Brick walls could never outlast the mortar which held them together, and the secret of truly durable cement had vanished with the Romans.  Bricks dated back to the oldest city of the all, Jericho, but despite their sturdy feel they were a measure temporary as the mortar.  In the New World, the Shakers invented the circular saw.  This made cutting a squared beam into planks a trifling matter, and the clapboard building became popular, although it was always known to be a draughty fire trap.


But in Europe, where timber had always been available, where stone and mortar could be found, and where cold wet wind was a major concern, in Europe the half timbered building was dowager queen of architecture.  It even looked snug.  The age of the design was beyond guess.  Doll houses had been discovered in the Balkan region that dated to before the copper age.  The doll houses are clearly models of the two story half timbered homes the children must have been growing up in.  More classical archeological techniques revealed that the people lived in well planned cities of more than one hundred thousand with straight streets and public buildings.  And then it all vanished with the arrival of the Bronze Age, of tribalism, of incessant war. 


But the inn seemed peaceful.  There was dancing in a lounge on the ground floor.  The four rented a small suite of rooms with beveled glass windows that looked out onto the Salisbury Cathedral itself.  Tracy flopped into a chair and said, “This is so nice.  Let’s stay in the room here until morning and then drive on in.”


Ivan said, “I know we’re all tired.  But we need to keep moving.  If we lock the door and go into siege mode, we’ll just sit around getting scared.  Then we won’t think clearly.  Let’s just be tourists and go look at the cathedral.”

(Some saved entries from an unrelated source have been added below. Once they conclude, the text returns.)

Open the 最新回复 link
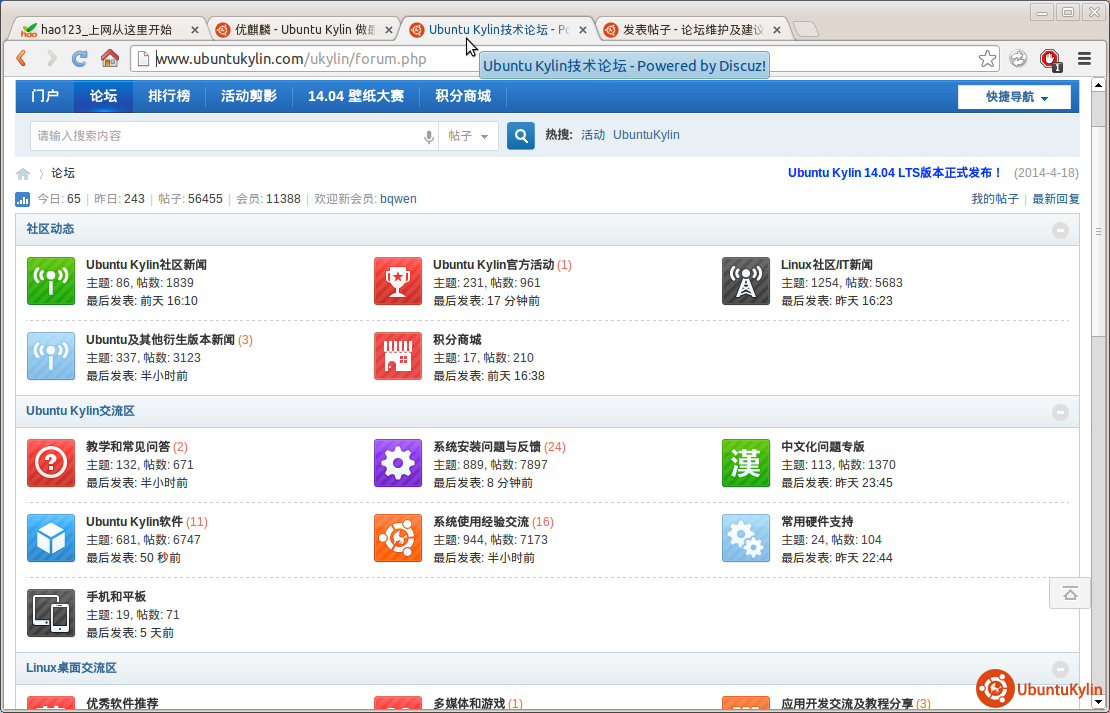This screenshot has width=1110, height=713. pyautogui.click(x=1055, y=199)
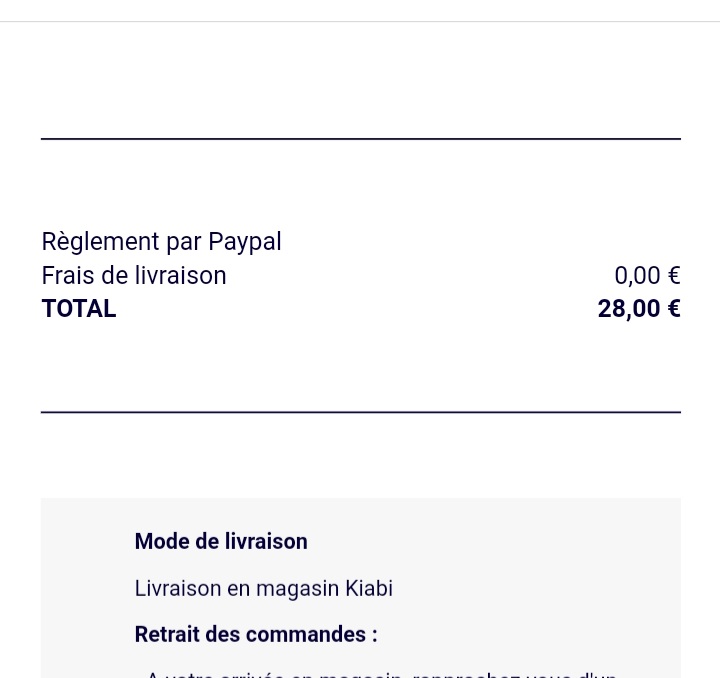Click the divider line below the TOTAL row
Screen dimensions: 720x678
pyautogui.click(x=360, y=412)
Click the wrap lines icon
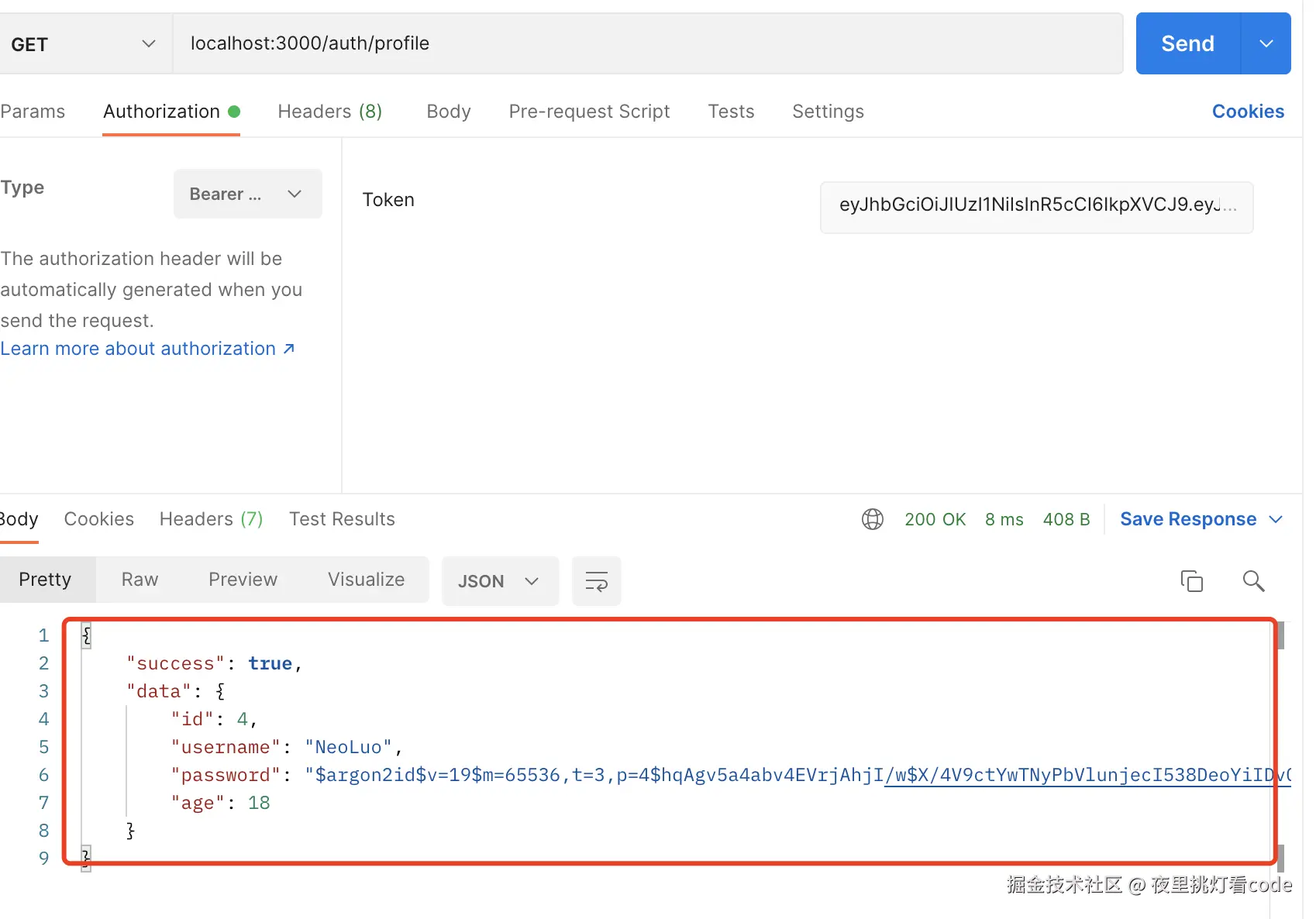 tap(596, 581)
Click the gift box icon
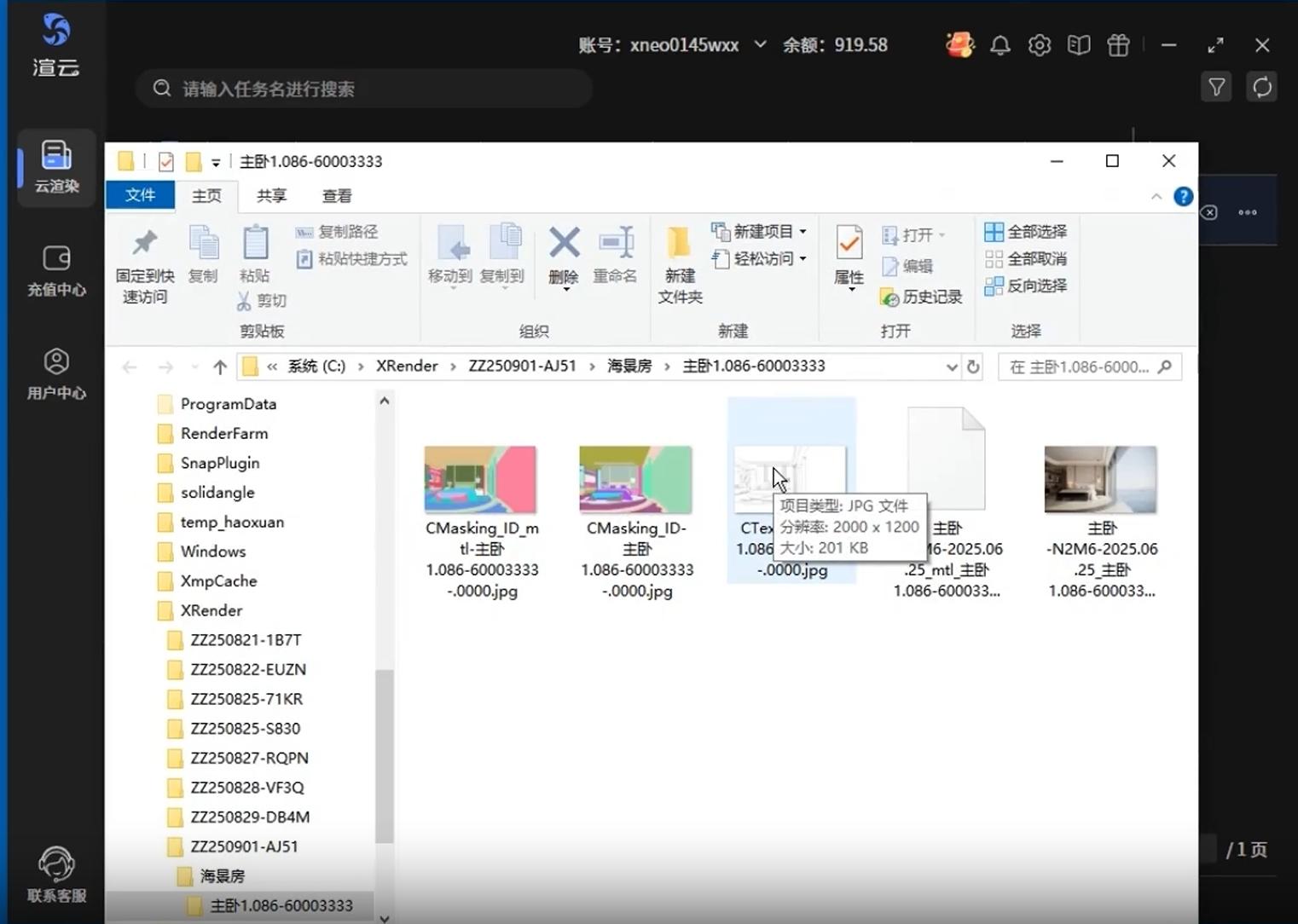Viewport: 1298px width, 924px height. pos(1118,45)
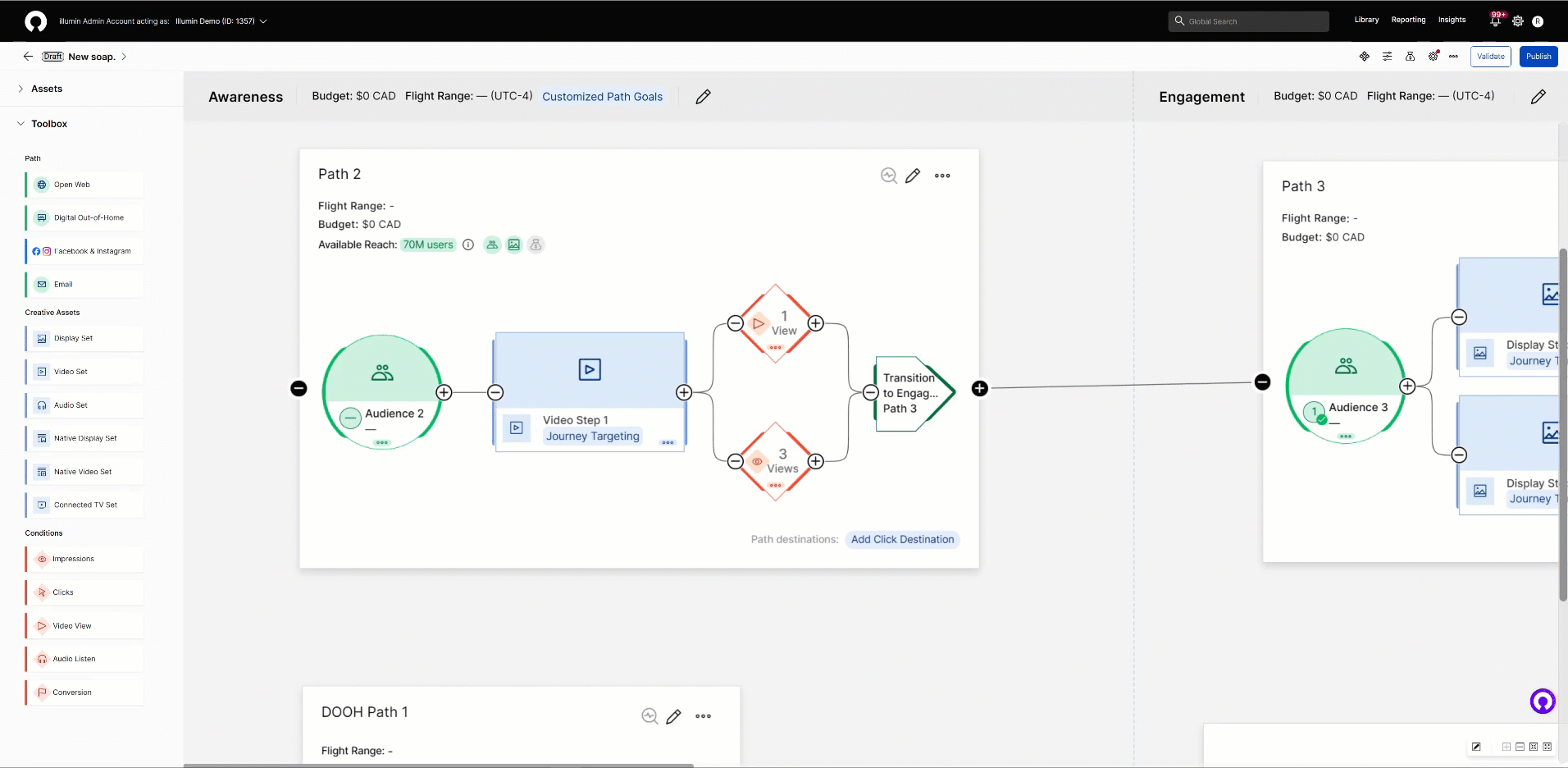1568x768 pixels.
Task: Click the zoom out icon in canvas controls
Action: coord(1520,747)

They crossed the street to where the cathedral stood illuminated against the darkening sky.  “The original cathedral stood north of here at a place called Old Sarum,” said Hapgood.  “It’s right on our line.  The town was there, but it was on very high ground, so when the cathedral was hit by lighting and burned, they decided to move to a place where there was water, fertile soil and they’d be out of the way of lighting. 


“So they moved right down the line,” said Jon.


“The story is that they decided to shoot an arrow from the site of the old cathedral and build the new one where the arrow fell.  Well the arrow struck a deer, which started off running and finally fell and died right here.”


“Convenient,” said Tracy. “It’s right next the river.”


“There is a connection with the goddess Diana,” Hapgood continued.  “The deer is sacred to Diana, and she is goddess of archery as well.  Some say that there is a connection between Diana and the reverence for the Virgin Mary.”


“What connection is that?” asked Jon.


“For one thing here was a major temple to Diana in the town of Ephesus in Asia Minor.  It is said that Mary was born there and went there after she vanished from scripture to spend the rest of her life.  Diana was so well loved that the people of the town, when they became Christianized and were destroying the old pagan monuments, took the statue of Diana down and buried it with great care, so that it exists to this day.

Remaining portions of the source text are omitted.